• Assigned task: What you return should be only the lines starting at the one that contains "Given: Switch to the MACD 19, 39, 9 tab" and running to the end of the listing, exactly as written, minus any pictures.

• Records supplied:
* * *

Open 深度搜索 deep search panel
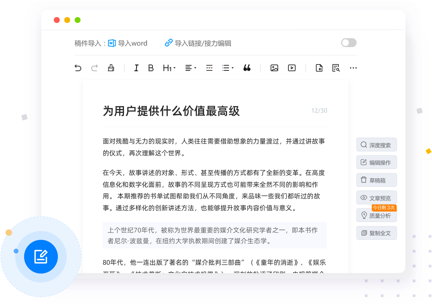This screenshot has width=432, height=304. 376,145
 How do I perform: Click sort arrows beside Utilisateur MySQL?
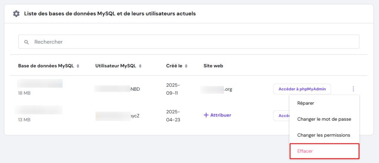tap(140, 66)
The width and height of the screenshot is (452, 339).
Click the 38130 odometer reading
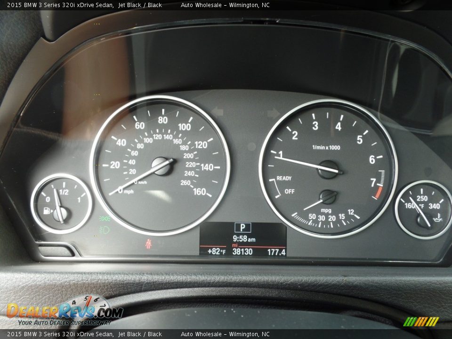pos(243,252)
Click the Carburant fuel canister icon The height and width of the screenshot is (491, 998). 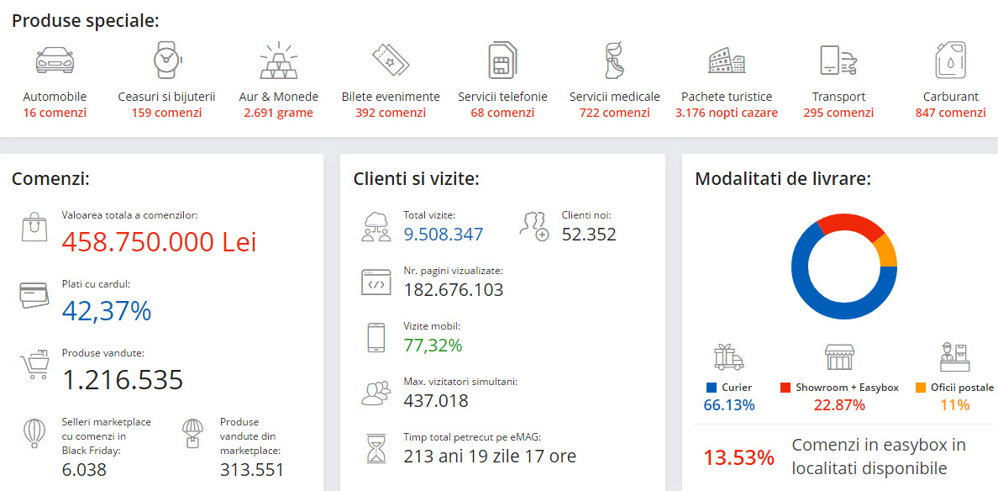(950, 61)
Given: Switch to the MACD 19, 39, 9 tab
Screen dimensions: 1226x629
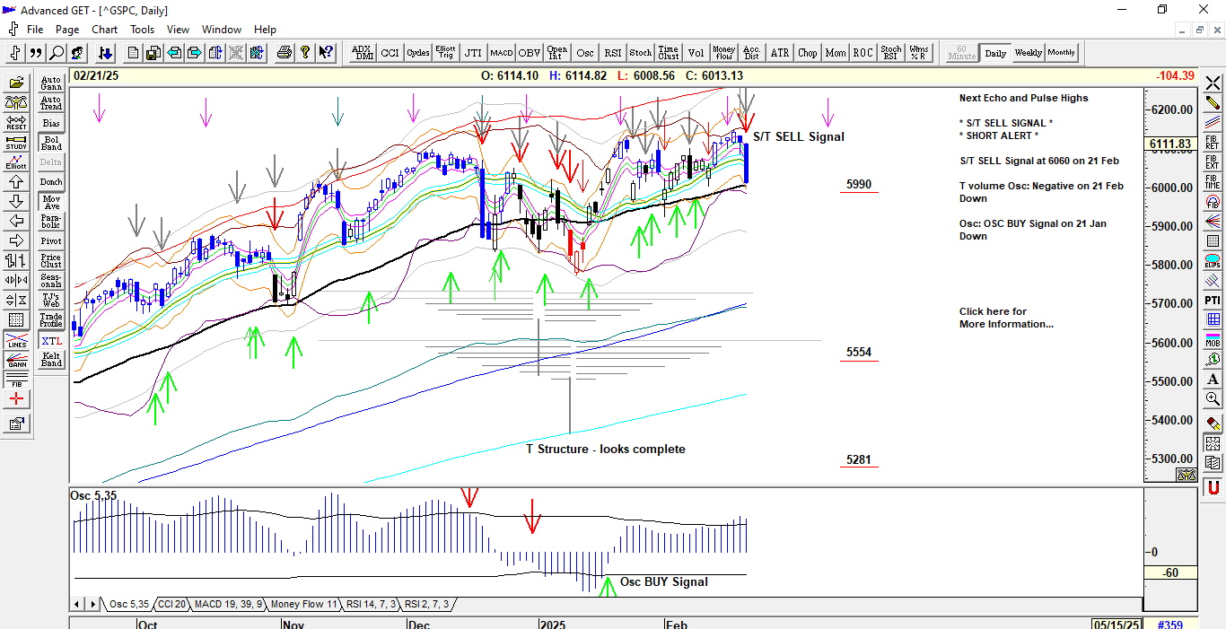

* * *

• Solved exercise:
Given: Switch to the MACD 19, 39, 9 tab
Screen dimensions: 1226x629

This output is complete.